遊びの領域

長谷川泰子

 

 先日、産経新聞の「話の肖像画」というコーナーで連載されている北山修先生の記事(新聞紙上ではきたやまおさむ名義となっている)の切り抜きをもらった。北山先生は現在は白鴎大学の学長になっているのだそうで、1回目の連載では「まず学長が遊ぶ姿を見せないと」という見出しがあり、「人間の健康や心のバランスを保つためには、メシを食うだけじゃダメ。遊ばないといけないんですよ」と語っていた。

 遊ぶことの大切さはこの仕事をしている多くの先生方が強調するところだ。河合隼雄先生の「ウソツキクラブ短信」は遊びごころ溢れた本で、河合先生自ら遊びの実践を示しているとも言える。

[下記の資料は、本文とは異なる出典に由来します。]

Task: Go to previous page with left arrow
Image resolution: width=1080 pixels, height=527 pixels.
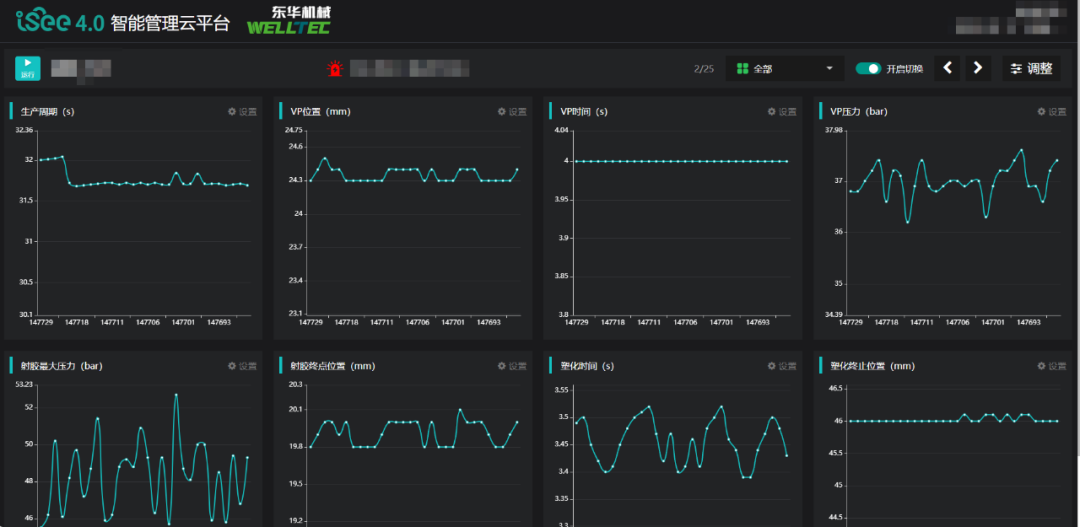Action: pos(949,69)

私のスーパーバイザーの先生には、心理士としてまだ駆け出しの頃に「心理学の本を読んだってなんの役にも立たない。それよりも小説を読んだり音楽を聴いたり、お芝居を観たり旅行に行ったりする方がよほど勉強になる」と言われた。当相談室の前室長の西村洲衛男先生は「良い臨床心理士になるには、良い恋愛をしておいしいものを食べてたくさん遊ぶことが大事だ」と言っていた。いかにも西村先生らしい遊びごころ満載の言い方だが、要は生きることをめいっぱい楽しめということだろう。

 せっかくなので「遊び」ということで何か書いてみようと思ったのだが、これがとても難しい。どう書いてもどこか違和感のある、納得のいかない文章になってしまう。どうしてだろうとあれこれ考えてみた結果、自分は遊ぶことが苦手であるからに違いないと思い至った。遊ぶことに難しさを感じるからこそ、十分に遊べていないからこそ、遊びについてなにか書こうとしても自分なりの意見や考えが出てこない。何をやるにも仕事的に取り組むところがあって、良い言い方をすれば真面目ということになるだろうが、行き過ぎればただの義務となる。こうなるともう遊びの入る余裕はなくなってしまう。

 カウンセリングで相談に来られる人の話を聞いていると、変化が起こる時というのは、予想外の出来事、思いがけない出会い、偶然の成り行きなどをきっかけにしていることが多いように思う。予想外のことだからこそ、はじめは受け入れることも難しく、否定的な見方しかできなかったりするのだが、後から振り返ってみると、これまで考えてもみなかったような新しい可能性・方向性との出会いであったりもする。すべてが決まりきったように動く「仕事」「義務」の中ではこういった予想外の思いがけない何か、偶然の出来事には出会えない。何がどう動くのか分からないところ、それぞれが自由に動いているところ、つまり遊びの領域にこそ、新しい何かが生まれてくるのだと思う。

 西村先生は良い臨床心理士になるためにはたくさん遊ぶことが大事だといっていたが、こういった遊びの領域にただよい遊びを満喫することで、良い偶然を捕まえる力が増すところもあるのではないだろうか。遊ぶことはどうも不得手なのだが、めいっぱい遊ばなくては。